▸ **Exercise**:
Set down the data that follows again, exactly as written.

Stored data entries:

+===+

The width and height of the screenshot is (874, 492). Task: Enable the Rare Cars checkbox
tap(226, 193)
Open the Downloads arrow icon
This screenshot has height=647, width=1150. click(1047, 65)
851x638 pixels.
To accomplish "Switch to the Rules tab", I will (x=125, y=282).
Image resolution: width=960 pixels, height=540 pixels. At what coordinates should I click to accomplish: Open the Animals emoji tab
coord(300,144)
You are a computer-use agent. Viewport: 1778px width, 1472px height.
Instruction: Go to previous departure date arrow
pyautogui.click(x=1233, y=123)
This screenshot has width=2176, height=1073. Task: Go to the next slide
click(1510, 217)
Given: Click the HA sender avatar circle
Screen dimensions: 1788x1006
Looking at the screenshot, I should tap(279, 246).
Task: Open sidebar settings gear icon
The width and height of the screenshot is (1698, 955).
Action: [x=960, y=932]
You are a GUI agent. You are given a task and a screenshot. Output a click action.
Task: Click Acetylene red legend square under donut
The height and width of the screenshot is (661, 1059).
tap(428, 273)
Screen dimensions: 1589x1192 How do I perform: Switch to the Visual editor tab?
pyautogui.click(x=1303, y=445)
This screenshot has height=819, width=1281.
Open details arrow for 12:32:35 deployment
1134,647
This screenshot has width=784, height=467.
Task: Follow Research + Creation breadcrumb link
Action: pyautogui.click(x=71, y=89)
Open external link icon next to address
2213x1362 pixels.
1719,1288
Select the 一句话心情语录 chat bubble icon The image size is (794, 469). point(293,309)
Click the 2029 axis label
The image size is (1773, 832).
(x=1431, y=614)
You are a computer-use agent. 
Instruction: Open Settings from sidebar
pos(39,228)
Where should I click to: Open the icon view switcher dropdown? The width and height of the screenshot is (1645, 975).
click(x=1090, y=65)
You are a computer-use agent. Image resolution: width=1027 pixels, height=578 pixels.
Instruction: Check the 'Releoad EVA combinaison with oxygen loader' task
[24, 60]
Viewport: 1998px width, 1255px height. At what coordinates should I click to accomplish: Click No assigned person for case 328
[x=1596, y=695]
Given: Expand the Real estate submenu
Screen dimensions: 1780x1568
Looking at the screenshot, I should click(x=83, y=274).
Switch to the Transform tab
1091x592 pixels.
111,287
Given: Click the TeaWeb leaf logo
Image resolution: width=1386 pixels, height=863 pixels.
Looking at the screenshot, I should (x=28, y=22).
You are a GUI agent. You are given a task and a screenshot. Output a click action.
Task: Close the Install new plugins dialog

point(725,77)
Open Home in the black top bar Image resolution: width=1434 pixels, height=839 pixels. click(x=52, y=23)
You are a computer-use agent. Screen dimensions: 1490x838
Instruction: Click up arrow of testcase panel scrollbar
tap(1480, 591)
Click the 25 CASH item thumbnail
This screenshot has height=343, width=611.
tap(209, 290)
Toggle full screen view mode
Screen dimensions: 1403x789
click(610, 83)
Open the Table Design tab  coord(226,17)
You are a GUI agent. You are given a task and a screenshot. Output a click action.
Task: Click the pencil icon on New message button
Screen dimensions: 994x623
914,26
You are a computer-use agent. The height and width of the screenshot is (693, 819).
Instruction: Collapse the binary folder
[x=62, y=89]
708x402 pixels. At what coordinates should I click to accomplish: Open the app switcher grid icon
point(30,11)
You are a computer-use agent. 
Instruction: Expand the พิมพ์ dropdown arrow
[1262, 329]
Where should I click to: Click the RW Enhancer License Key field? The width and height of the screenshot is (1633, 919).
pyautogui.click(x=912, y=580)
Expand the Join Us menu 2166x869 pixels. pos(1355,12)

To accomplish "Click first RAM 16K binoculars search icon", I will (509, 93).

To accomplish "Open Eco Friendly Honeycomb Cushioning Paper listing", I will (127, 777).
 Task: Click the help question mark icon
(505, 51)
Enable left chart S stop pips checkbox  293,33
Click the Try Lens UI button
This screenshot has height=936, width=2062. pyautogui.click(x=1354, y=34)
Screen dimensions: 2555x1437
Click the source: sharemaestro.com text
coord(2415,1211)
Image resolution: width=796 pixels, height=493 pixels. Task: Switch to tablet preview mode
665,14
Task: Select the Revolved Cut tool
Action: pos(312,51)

+===+

▸ **Answer space**:
The width and height of the screenshot is (874, 492). Task: Enable the Rare Cars checkbox
tap(226, 193)
Open the Downloads arrow icon
This screenshot has height=647, width=1150. click(1047, 65)
851x638 pixels.
To accomplish "Switch to the Rules tab", I will (x=125, y=282).
Image resolution: width=960 pixels, height=540 pixels. At what coordinates should I click to accomplish: Open the Animals emoji tab
coord(300,144)
You are a computer-use agent. Viewport: 1778px width, 1472px height.
Instruction: Go to previous departure date arrow
pyautogui.click(x=1233, y=123)
This screenshot has width=2176, height=1073. Task: Go to the next slide
click(1510, 217)
Given: Click the HA sender avatar circle
Screen dimensions: 1788x1006
Looking at the screenshot, I should tap(279, 246).
Task: Open sidebar settings gear icon
The width and height of the screenshot is (1698, 955).
Action: [x=960, y=932]
You are a GUI agent. You are given a task and a screenshot. Output a click action.
Task: Click Acetylene red legend square under donut
The height and width of the screenshot is (661, 1059).
tap(428, 273)
Screen dimensions: 1589x1192 How do I perform: Switch to the Visual editor tab?
pyautogui.click(x=1303, y=445)
This screenshot has height=819, width=1281.
Open details arrow for 12:32:35 deployment
1134,647
This screenshot has width=784, height=467.
Task: Follow Research + Creation breadcrumb link
Action: pyautogui.click(x=71, y=89)
Open external link icon next to address
2213x1362 pixels.
1719,1288
Select the 一句话心情语录 chat bubble icon The image size is (794, 469). point(293,309)
Click the 2029 axis label
The image size is (1773, 832).
(x=1431, y=614)
You are a computer-use agent. 
Instruction: Open Settings from sidebar
pos(39,228)
Where should I click to: Open the icon view switcher dropdown? The width and height of the screenshot is (1645, 975).
click(x=1090, y=65)
You are a computer-use agent. Image resolution: width=1027 pixels, height=578 pixels.
Instruction: Check the 'Releoad EVA combinaison with oxygen loader' task
[24, 60]
Viewport: 1998px width, 1255px height. At what coordinates should I click to accomplish: Click No assigned person for case 328
[x=1596, y=695]
Given: Expand the Real estate submenu
Screen dimensions: 1780x1568
Looking at the screenshot, I should click(x=83, y=274).
Switch to the Transform tab
1091x592 pixels.
111,287
Given: Click the TeaWeb leaf logo
Image resolution: width=1386 pixels, height=863 pixels.
Looking at the screenshot, I should (x=28, y=22).
You are a GUI agent. You are given a task and a screenshot. Output a click action.
Task: Close the Install new plugins dialog

point(725,77)
Open Home in the black top bar Image resolution: width=1434 pixels, height=839 pixels. click(x=52, y=23)
You are a computer-use agent. Screen dimensions: 1490x838
Instruction: Click up arrow of testcase panel scrollbar
tap(1480, 591)
Click the 25 CASH item thumbnail
This screenshot has height=343, width=611.
tap(209, 290)
Toggle full screen view mode
Screen dimensions: 1403x789
click(610, 83)
Open the Table Design tab  coord(226,17)
You are a GUI agent. You are given a task and a screenshot. Output a click action.
Task: Click the pencil icon on New message button
Screen dimensions: 994x623
914,26
You are a computer-use agent. The height and width of the screenshot is (693, 819).
Instruction: Collapse the binary folder
[x=62, y=89]
708x402 pixels. At what coordinates should I click to accomplish: Open the app switcher grid icon
point(30,11)
You are a computer-use agent. 
Instruction: Expand the พิมพ์ dropdown arrow
[1262, 329]
Where should I click to: Click the RW Enhancer License Key field? The width and height of the screenshot is (1633, 919).
pyautogui.click(x=912, y=580)
Expand the Join Us menu 2166x869 pixels. pos(1355,12)

To accomplish "Click first RAM 16K binoculars search icon", I will (509, 93).

To accomplish "Open Eco Friendly Honeycomb Cushioning Paper listing", I will (127, 777).
 Task: Click the help question mark icon
(505, 51)
Enable left chart S stop pips checkbox  293,33
Click the Try Lens UI button
This screenshot has height=936, width=2062. pyautogui.click(x=1354, y=34)
Screen dimensions: 2555x1437
Click the source: sharemaestro.com text
coord(2415,1211)
Image resolution: width=796 pixels, height=493 pixels. Task: Switch to tablet preview mode
665,14
Task: Select the Revolved Cut tool
Action: pos(312,51)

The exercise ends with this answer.